## 作業内容
(1) パナマ運河測量の本文の「明治37年(1904)6月7」から「前線基地として使うのである。」までの部分を、「測量隊」を「調査隊」に置き換えて書き直してください。
(2) パナマ運河測量の本文を、最後の文に続けて書き進めてください。

## 出典
= = = = = = =
「ぱなま運河の話」(青山自著、提供:高崎氏)

よく生きて帰れた!

明治37年(1904)6月7日、熱帯の夕日が燃えるパナマ大西洋側の港コロンに測量隊を乗せたユカタン号が接岸した。大勢の隊員中、日本人は背丈の低い青山だけである。晩年になって、青山は当時を振り返って言う。

「熱帯無人の境における測量は中々費用を要するのみならず、天然との戦争で大いなる苦痛を伴うものでありますが、今になって顧みると血湧返(わきかえ)るを覚えて愉快のこともあります」(「ぱなま運河の話」)。

青山は現場を愛し現場にすべてをかけた土木技術者であった。カリブ海に面したコロン港は不潔であり、生水を飲むことは厳禁であった。良い宿泊施設もないため、測量隊は船中で一晩を過ごした。翌日、測量隊の隊員各人に蚊帳(かや)と毛布1枚が渡され、港から7マイル(約11km)離れたチャグレス川河畔の村ボヒオまで歩いた。(ボヒオはガトゥンダム人造湖の湖底に沈む。パナマ運河の重要な水源となるガツン湖は琵琶湖より一回り大きい。)。青山は、ドーズ班長が指揮するチャグレス川支流トリニダード川測量部隊の一員になった。「闇の奥」ジャングルとの戦いの始まりである。その晩は、フランスの運河会社(すでに撤収)が残して行った古い朽ちかけたコロニアル風洋館に入り、殺菌用の石炭酸水で床や壁を洗い、鼻を突く石炭酸水の臭気が残る部屋で寝た。屋根裏には何千匹ものコウモリがギイギイと鳴き、床にはアブラムシがはいまわっていた。その後、この廃屋を前線基地として使うのである。
= = = = = = =
## 保存データ

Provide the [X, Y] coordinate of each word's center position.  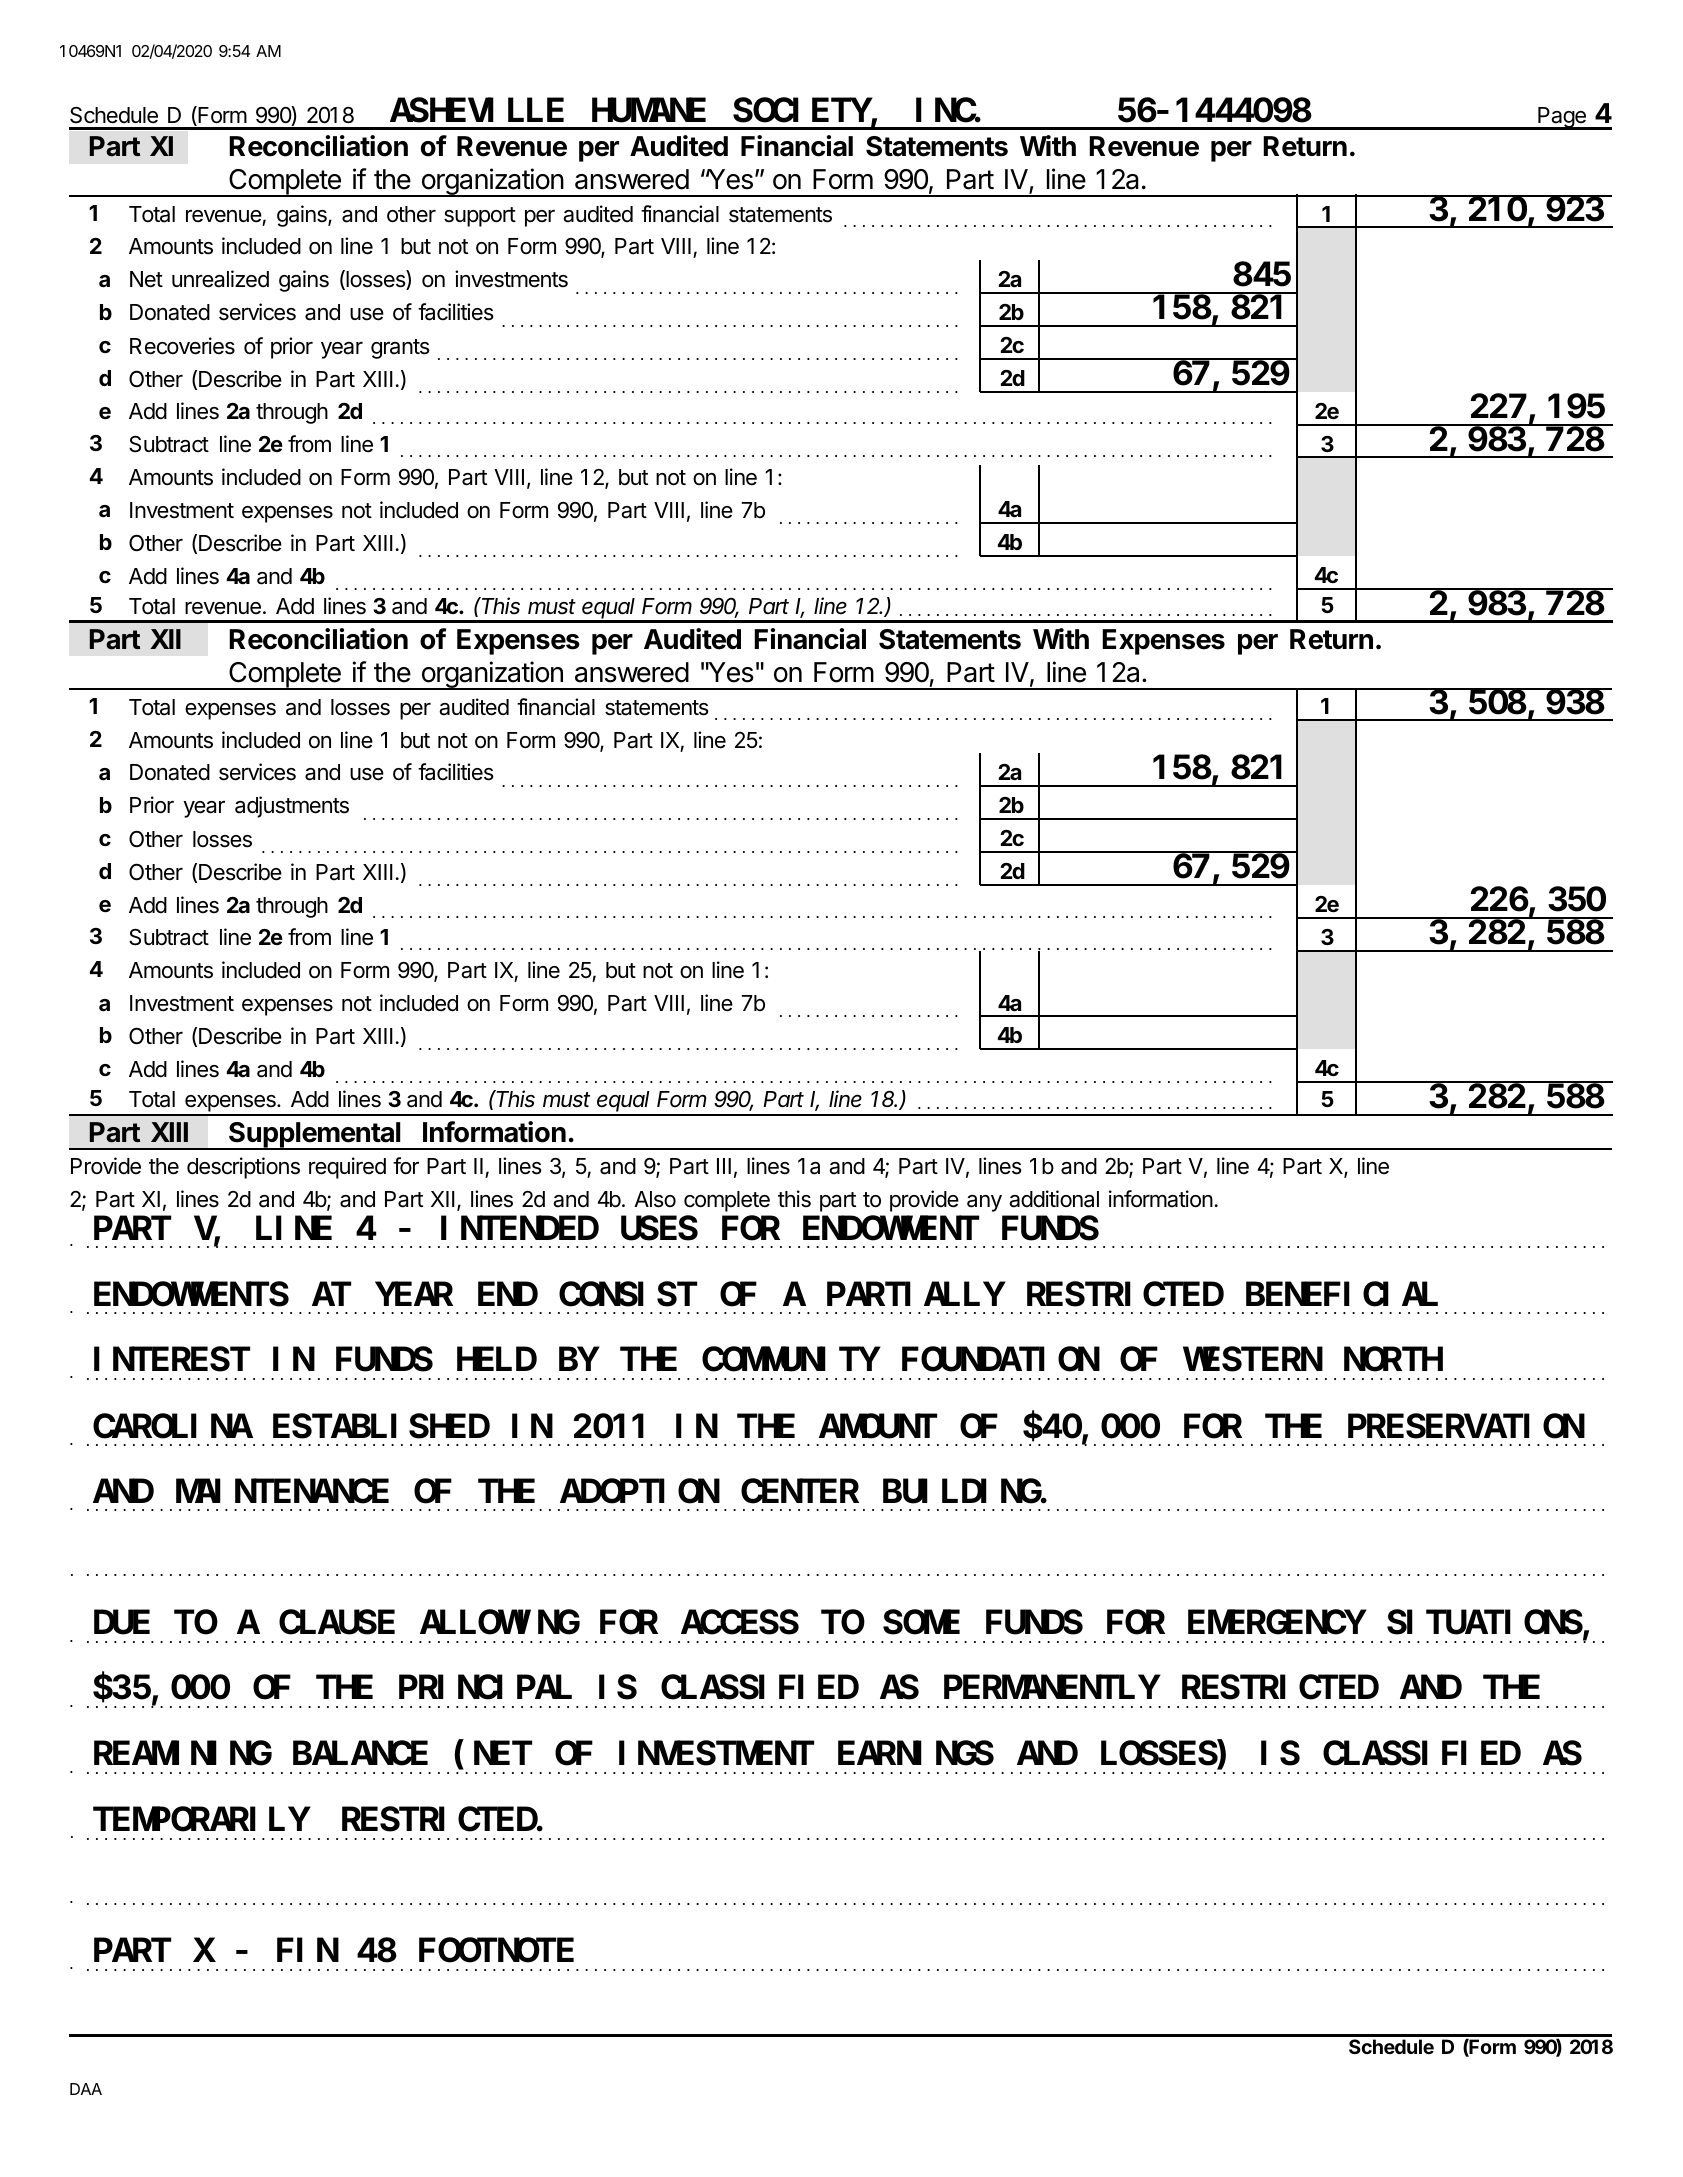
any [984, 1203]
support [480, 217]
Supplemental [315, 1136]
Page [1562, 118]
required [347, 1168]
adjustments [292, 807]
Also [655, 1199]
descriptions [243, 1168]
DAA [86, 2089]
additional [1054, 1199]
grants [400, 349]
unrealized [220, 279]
= = = = = = =
## 各作業の解答
(1)
明治37年(1904)6月7日、熱帯の夕日が燃えるパナマ大西洋側の港コロンに調査隊を乗せたユカタン号が接岸した。大勢の隊員中、日本人は背丈の低い青山だけである。晩年になって、青山は当時を振り返って言う。

「熱帯無人の境における測量は中々費用を要するのみならず、天然との戦争で大いなる苦痛を伴うものでありますが、今になって顧みると血湧返(わきかえ)るを覚えて愉快のこともあります」(「ぱなま運河の話」)。

青山は現場を愛し現場にすべてをかけた土木技術者であった。カリブ海に面したコロン港は不潔であり、生水を飲むことは厳禁であった。良い宿泊施設もないため、調査隊は船中で一晩を過ごした。翌日、調査隊の隊員各人に蚊帳(かや)と毛布1枚が渡され、港から7マイル(約11km)離れたチャグレス川河畔の村ボヒオまで歩いた。(ボヒオはガトゥンダム人造湖の湖底に沈む。パナマ運河の重要な水源となるガツン湖は琵琶湖より一回り大きい。)。青山は、ドーズ班長が指揮するチャグレス川支流トリニダード川測量部隊の一員になった。「闇の奥」ジャングルとの戦いの始まりである。その晩は、フランスの運河会社(すでに撤収)が残して行った古い朽ちかけたコロニアル風洋館に入り、殺菌用の石炭酸水で床や壁を洗い、鼻を突く石炭酸水の臭気が残る部屋で寝た。屋根裏には何千匹ものコウモリがギイギイと鳴き、床にはアブラムシがはいまわっていた。その後、この廃屋を前線基地として使うのである。

(2)
青山は、サウナの中のような異常な湿度と暑さの中、テント生活を続けながら野外測量班の班員として蚊よけの網を頭からすっぽり被り、ダム候補地の測量と地質調査を続ける。ひとつ班は5人ないし6人の現地労働者に加えて、荷物食糧運搬人と料理人の5人ないし6人の編成である。測量の結果は、その日のうちに班長が白人の上司(組長、技師)に報告し、それをもとに組長が図面に地形や地質をプロットしていく。

明治39年(1906)から、セオドア・ルーズベルト大統領の発案で、現地の労働者・技術者をゴールド組とシルバー組に分けた。ゴールド組は2年間勤続し優秀な成績をあげれば金メダル(高級な金貨)が与えられる白人高級技術者らを中心とする幹部グループである。優秀な技術者確保のための褒章制度である。シルバー組は現地労働者らであり、その大半が黒人であったが、中国人も少なくなかった。青山の遺族宅には、青山が獲得した純金のやや小ぶりな金貨が残されている。金貨は赤い布に包まれており、白い縦長の布に「汗ト涙トヲ以テ獲タル」と青山は筆で書きこんでいる。アメリカ人の中でも、この金貨を与えられた技術者は必ずしも多くはなかった。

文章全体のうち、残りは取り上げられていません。